| The Milwaukee Public Library dates to
1878 when the State Legislature on Feb. 7 authorized the City to establish
a public library. But the library can trace its lineage back further,
to 1847 and the organization of the Young Men's Association, a subscription
library which collected dues from its members. The group rented space
for its library in a number of locations over the years and expanded
into sponsoring a lecture series with such important speakers as Horace
Mann, Horace Greeley and Ralph Waldo Emerson.
When it was established in 1878, the new public library took over
the association's rented quarters and the group's collection of 10,000
volumes, many of them in German. After several moves and several fires,
the library moved into a new, block-long limestone building at what
is now 814 W. Wisconsin Ave. In 1898 it was known as Mozart's Grove,
because it had been the site of summer concerts. A national competition
was held to pick a design for a building to house both the public library
and the public museum. Seventy-four entries were received, including
an entry from Frank Lloyd Wright. The winning design was submitted
by Ferry & Clas of Milwaukee. The winning design was for
a building one block long and designed in a combination of French and
Italian renaissance styles known as Neo-renaissance. The
building was designed in a U-shape to provide a common entrance for
the library and museum but to keep the facilities separate.Construction
costs for the monumental building, now listed on the National Register
of Historic Places, were $780,000.

- Data under study -
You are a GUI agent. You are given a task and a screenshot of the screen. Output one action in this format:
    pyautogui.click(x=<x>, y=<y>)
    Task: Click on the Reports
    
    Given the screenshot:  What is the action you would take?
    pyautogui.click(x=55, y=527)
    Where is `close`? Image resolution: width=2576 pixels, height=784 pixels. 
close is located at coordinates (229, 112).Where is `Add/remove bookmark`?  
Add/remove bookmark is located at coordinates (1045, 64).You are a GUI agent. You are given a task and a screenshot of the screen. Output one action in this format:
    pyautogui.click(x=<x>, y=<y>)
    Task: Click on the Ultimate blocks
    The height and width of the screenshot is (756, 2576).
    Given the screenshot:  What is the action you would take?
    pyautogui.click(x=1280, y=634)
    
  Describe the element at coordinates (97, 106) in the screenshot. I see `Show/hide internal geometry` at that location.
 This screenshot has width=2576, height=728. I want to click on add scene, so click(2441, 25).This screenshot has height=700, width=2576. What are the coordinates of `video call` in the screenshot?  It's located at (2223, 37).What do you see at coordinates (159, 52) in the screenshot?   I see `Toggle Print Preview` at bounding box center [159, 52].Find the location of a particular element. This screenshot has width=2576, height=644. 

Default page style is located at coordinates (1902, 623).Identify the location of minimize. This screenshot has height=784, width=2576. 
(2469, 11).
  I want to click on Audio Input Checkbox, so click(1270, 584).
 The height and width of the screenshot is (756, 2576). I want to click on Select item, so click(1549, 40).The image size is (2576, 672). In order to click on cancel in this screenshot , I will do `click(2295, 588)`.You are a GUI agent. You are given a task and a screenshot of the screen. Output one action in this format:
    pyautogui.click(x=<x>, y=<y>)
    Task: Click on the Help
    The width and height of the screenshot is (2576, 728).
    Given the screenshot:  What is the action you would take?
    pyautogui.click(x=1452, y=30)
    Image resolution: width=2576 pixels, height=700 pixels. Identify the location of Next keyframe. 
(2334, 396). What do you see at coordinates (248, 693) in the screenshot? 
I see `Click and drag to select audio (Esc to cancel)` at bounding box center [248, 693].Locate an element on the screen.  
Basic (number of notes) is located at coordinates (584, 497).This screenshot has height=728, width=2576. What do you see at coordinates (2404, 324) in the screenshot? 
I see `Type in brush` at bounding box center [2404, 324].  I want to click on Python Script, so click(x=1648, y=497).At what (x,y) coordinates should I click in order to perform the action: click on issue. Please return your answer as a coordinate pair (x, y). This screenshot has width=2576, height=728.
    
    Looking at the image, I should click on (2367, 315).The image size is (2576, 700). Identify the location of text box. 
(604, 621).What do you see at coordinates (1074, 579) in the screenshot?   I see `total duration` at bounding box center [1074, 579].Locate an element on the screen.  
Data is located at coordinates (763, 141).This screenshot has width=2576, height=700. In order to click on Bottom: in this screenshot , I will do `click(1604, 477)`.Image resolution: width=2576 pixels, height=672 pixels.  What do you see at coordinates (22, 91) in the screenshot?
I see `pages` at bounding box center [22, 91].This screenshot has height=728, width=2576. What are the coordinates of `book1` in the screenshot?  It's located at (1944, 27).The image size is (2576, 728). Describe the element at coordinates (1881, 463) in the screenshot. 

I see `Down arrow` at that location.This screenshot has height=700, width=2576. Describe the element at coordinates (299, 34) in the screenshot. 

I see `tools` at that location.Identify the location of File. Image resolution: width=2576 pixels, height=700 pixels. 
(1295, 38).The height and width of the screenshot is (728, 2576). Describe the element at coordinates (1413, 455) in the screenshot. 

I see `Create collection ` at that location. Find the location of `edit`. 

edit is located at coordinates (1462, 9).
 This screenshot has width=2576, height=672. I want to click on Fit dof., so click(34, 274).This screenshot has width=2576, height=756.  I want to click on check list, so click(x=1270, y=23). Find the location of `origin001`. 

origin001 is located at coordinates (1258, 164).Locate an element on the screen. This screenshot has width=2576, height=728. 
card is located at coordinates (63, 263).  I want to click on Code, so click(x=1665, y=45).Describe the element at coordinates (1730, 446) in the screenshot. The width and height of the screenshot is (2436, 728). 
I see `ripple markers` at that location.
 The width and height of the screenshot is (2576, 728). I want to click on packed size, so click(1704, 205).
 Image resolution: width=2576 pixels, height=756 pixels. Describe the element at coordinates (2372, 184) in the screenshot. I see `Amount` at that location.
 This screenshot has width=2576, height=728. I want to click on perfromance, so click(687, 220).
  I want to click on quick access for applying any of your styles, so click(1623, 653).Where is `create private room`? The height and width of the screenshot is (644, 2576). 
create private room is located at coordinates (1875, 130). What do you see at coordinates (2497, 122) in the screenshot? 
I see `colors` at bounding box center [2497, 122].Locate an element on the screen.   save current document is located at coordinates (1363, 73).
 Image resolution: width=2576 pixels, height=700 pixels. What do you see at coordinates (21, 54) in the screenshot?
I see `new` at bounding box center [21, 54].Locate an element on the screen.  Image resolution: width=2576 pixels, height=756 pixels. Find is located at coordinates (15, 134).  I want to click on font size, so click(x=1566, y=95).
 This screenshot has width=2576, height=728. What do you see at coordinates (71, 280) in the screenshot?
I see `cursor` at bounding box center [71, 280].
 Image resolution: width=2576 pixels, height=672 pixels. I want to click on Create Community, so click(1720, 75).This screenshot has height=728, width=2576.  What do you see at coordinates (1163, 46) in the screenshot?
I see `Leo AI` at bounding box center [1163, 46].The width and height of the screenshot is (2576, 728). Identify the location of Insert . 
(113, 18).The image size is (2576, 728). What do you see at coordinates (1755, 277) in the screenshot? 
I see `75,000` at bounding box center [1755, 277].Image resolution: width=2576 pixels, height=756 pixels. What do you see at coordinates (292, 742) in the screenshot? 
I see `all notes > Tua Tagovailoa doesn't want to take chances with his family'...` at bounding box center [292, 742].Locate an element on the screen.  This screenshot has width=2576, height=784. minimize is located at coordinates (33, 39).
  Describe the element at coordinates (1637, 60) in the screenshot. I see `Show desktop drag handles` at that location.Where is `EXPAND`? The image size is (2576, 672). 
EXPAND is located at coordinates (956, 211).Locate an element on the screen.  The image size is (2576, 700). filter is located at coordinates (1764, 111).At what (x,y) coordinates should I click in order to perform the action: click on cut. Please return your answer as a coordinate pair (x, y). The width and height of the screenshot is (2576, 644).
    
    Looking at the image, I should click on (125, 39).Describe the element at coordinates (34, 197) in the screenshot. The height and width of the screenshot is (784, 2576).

- Exercise -
Continue the account of the Milwaukee Public Library's history, above the rows, from its final sentence.

- Answer section -
opened on Oct. 3, 1898. It shared the building with the Milwaukee Public Museum until the museum completed
its move to its own building on West Wells Street in the mid-1960s.
In 1957, an addition to the Central Library building was opened on
the Wells Street side. It includes four fireproof levels of shelving
below ground level.
Over the years the library system expanded by establishing book depositories
at several locations, including grocery stores, then eventually in
rented store buildings. June 16, 1910, the South Division branch was
opened in its own impressive building at what is now 931 W. Madison
St. In the 1960s the library system began a program to replace the
storefront libraries and the outdated South branch and build new large
buildings throughout the city. Today there are 12 neighborhood libraries
(branches) each of which serves a population of about 50,000.
The Milwaukee Public Library is a department of the City of Milwaukee,
like the Health Department or the Fire Department. The City Librarian,
who is the department head, is appointed by the Mayor and
sits on the Mayor's cabinet.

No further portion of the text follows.